3) Rigid Foam Insulation
I saw this approach in a YouTube video. The guy (who is really skilled with rigid foam) made a smooth base for his above ground pool by cutting rigid foam boards to create a circle for his Intex pool.
(Lately though, with the rising prices of construction materials, this may be cost prohibitive and I wouldn’t have room to store the foam in the off-season.)
4) Interlocking Foam Pads
Another option to use as pool padding is to use interlocking foam mats like the kind you use as flooring in a home gym.
It will provide some cushioning for your feet as well are provide a barrier over the ground.
This sounds like a good option because once the pool is taken down for the season the foam mats are re-usable.
5) Lay a Tarp on the Ground
This isn’t recommend for big fancy above ground pools, but if you’re putting a kiddie pool or small above ground pool on your lawn or concrete for a short period of time, a tarp might do the trick.
A tarp is a cheap idea to use as a basic above ground pool pad.
6) Old Carpet as an Above Ground Pool Pad
Here is another idea that I first heard about in some YouTube videos.
And what is great about this option is that many people throw out old carpet for free.
Put the plush, softer side up against the pool liner and the fibrous, webbing side down on the ground as shown above.
I have used old pieces of carpet around the inflatable pool in the past to have something to step on when we get out of the pool, but I’ve yet to put carpet under an inflatable pool. It is an interesting idea.
7) Simply put the Inflatable Pool on Grass
If you have a well-maintained grass lawn that doesn’t have any sticks, rocks or other sharp objects, you could put a small above ground pool right on the grass. It may kill your grass under the pool though depending on how long you keep the pool set up. (But I bet all the options will do that though.)
Rake your lawn and check closely for anything that could tear your pool liner.
This is what is usually recommended to go under above ground pools, especially “permanent” installations.
This article from thePoolFactory.com states that they recommend a 3-inch layer of compacted mason sand (aka pool sand) under your above ground pool. Once you have created a smooth, compacted base layer of find sand there should be no divots or air pockets.
Keep in mind this 3-inch layer is for the larger or more permanent installations. (Or “proper” installations.)
And if you do decide to lay down sand in your backyard, you’ll be able to level out your pool better, but you’ll have to remove the sand if you want to grow grass there again next yet.
What is an Above Ground Pool Pad for if you have a big Above Ground pool?
I honestly thought that a pool floor pad for big above ground pools was to protect the pool liner and stop it from getting rips or tears from stuff under the pool.
For little pools like mine tossed on the yard this is true, but Chad from the ‘Above Ground Pros’ YouTube channel said this isn’t the case for large, properly installed above ground pools.

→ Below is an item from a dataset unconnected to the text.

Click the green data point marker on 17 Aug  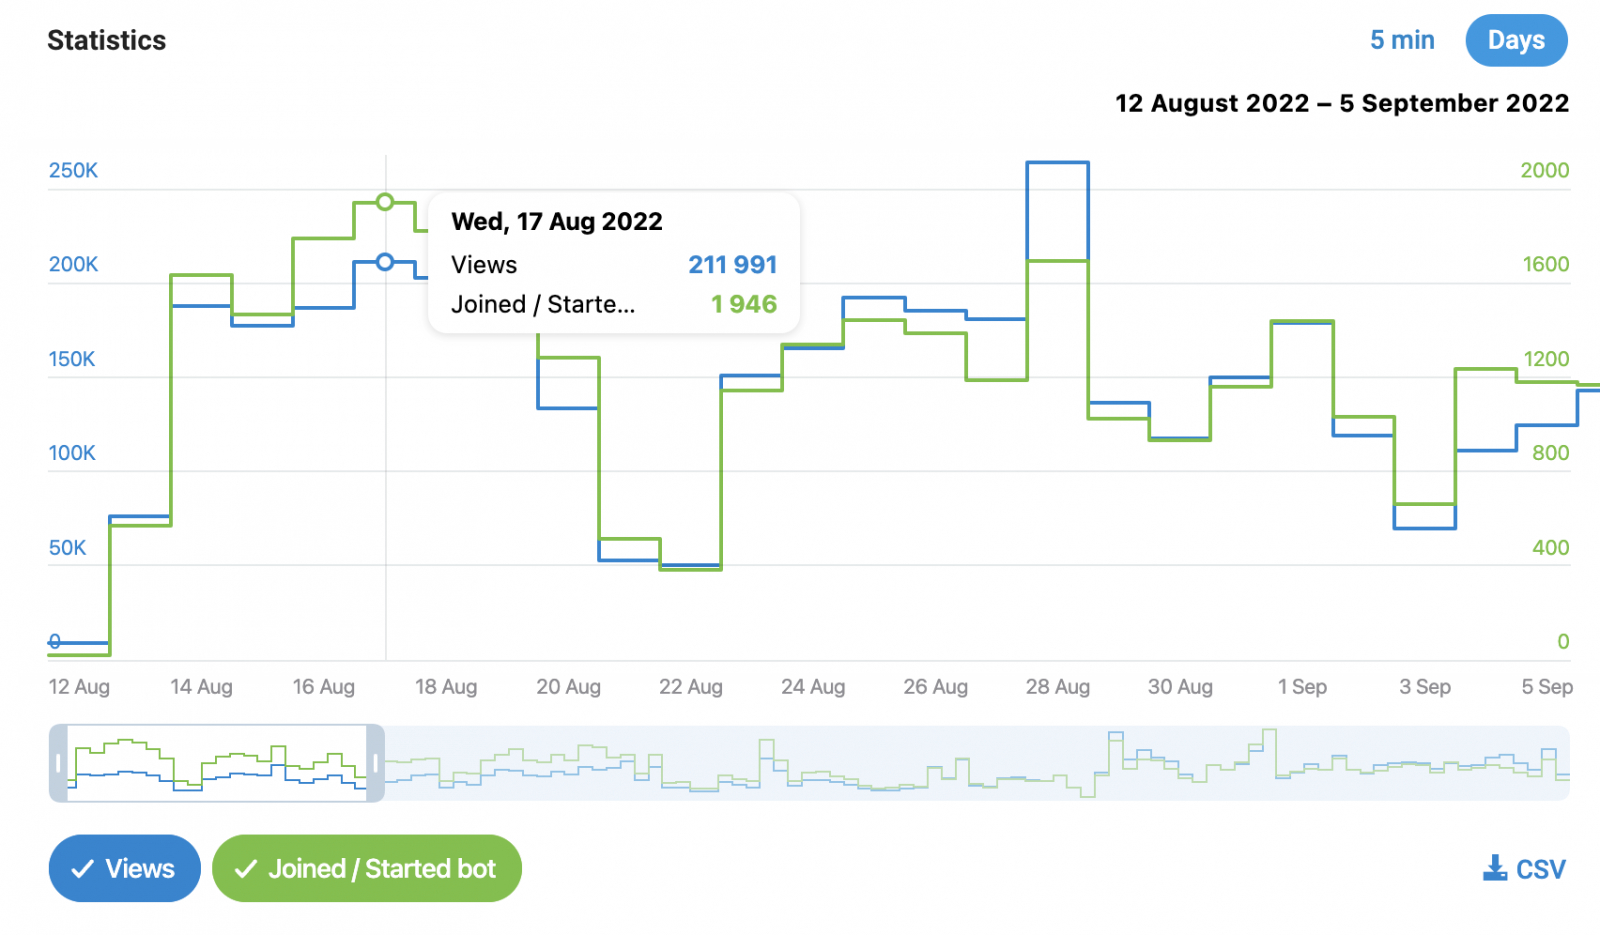(x=385, y=202)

In the video below he said in about 25 years of working on pools he has only seen about 2 tears in the pool liner caused by something coming up from underneath the pool. (Watch the 9:35 mark of the video for this remark.)
Therefore, in his expert opinion, if you’ve got a good base layer of smooth sand laid down then your above ground pool pad is more for comfort on your feet than actually protecting the pool liner.
This is of course if you have done the work to build a flat, smooth base for your pool. A professional like Chad isn’t just slapping an expensive pool down on rough ground like I do. 🙂
I hope this article has given your some ideas on what you can put under your above ground pool or inflatable pool.
Remember it is always a good idea to read the manufacturer’s instructions to see what they recommend so you don’t void any warranties (if applicable).